ST. LOUIS — The City of St. Louis is potentially out of hundreds of thousands of dollars in revenue since October.
The city failed to file paperwork with the state in time to collect sales tax on recreational marijuana. In April 2023, a proposition was passed to add an additional 3% sales tax in St. Louis City.
It was meant to go into effect on Oct. 1, 2023.
Yet, the St. Louis mayor's office says that the proper notification to marijuana purveyors and the required documentation to the State of Missouri's Department of Revenue weren't submitted in time.
"Frustrated is an understatement," 8th Ward Alderwoman Cara Spencer said. "We just came through a very tough budget cycle. We're looking at some very stark figures here."
Initial estimates show about $500,000 lost due to administrative oversight.
"Which is a very significant amount of money for a city that needs every penny it can get," Spencer said.
City staff finally filed the necessary paperwork last week.
A statement from the office of St. Louis Mayor Tishaura Jones reads:
"While state law does not specifically define who is responsible for submitting the required documents to the Department of Revenue, the bottom line is that St. Louis will be precluded from collecting the additional 3% sales tax on cannabis products. That is unacceptable."
"It's totally within their discretion how to spend their 3% of sales tax revenue," Dan Viets, a Columbia attorney with the Missouri Affiliate of the National Organization for Reform of Marijuana Laws, said. "Whereas the 6% statewide sales tax is specifically allocated to three purposes.
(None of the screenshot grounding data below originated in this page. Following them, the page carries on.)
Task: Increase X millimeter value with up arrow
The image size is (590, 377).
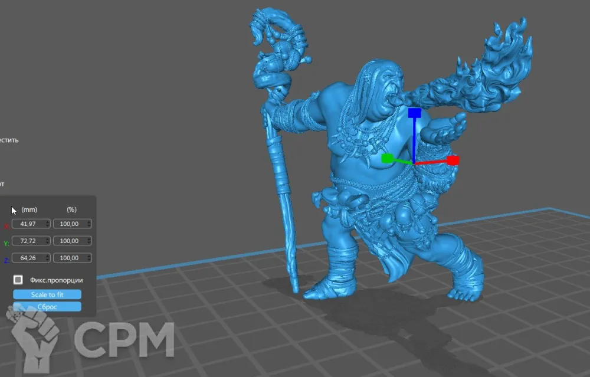Action: coord(48,222)
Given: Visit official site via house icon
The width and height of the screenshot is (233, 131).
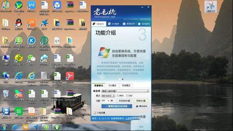Looking at the screenshot, I should point(144,24).
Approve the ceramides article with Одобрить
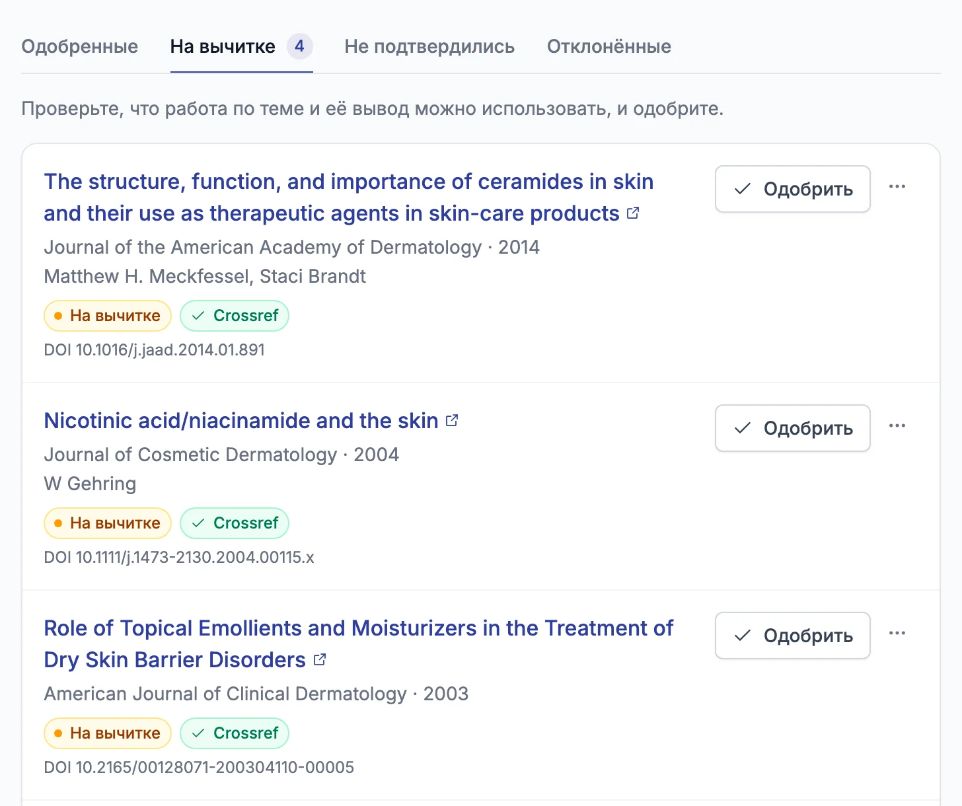This screenshot has height=806, width=962. (793, 189)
That is the funding of addiction treatment, the funding of veteran services, and the funding of the state public defender system."
The owner of Star Buds dispensary, Chris Chesley, in University City says an average order is about $50 to $70.
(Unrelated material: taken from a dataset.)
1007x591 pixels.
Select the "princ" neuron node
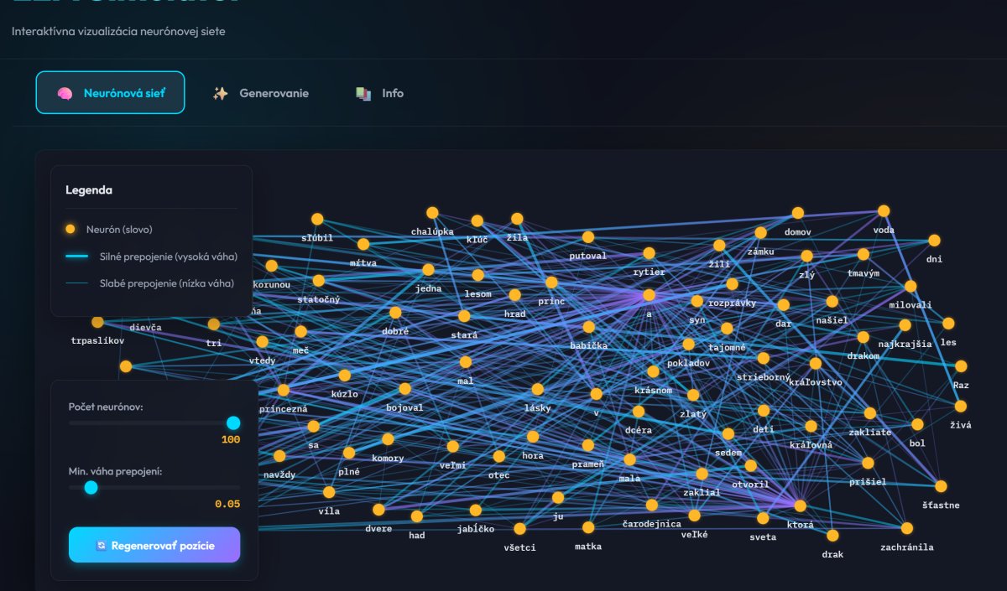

"Missouri enjoys their cannabis so they may have missed out for a couple of months but they will be getting their money once everything gets in order," Chesley said.
The Missouri Department of Revenue has filed a special waiver to begin collecting revenue on Jan. 1, 2024.
"This is absolutely a preventable misstep," Spencer said. "I'm hoping that we can get to the bottom of this in our budget committee. We can get to the bottom of exactly what happened here, and what went wrong so we can make sure that we have clearly defined roles in our city departments that can prevent something like this from ever happening again."
The St. Louis Budget Committee will be meeting next week on Wednesday, Nov. 29 at 9:30 a.m.-10:30 a.m. at St. Louis City Hall.
They'll be discussing staffing shortages and how that may have impacted this lack of filing paperwork for the city's new marijuana sales tax.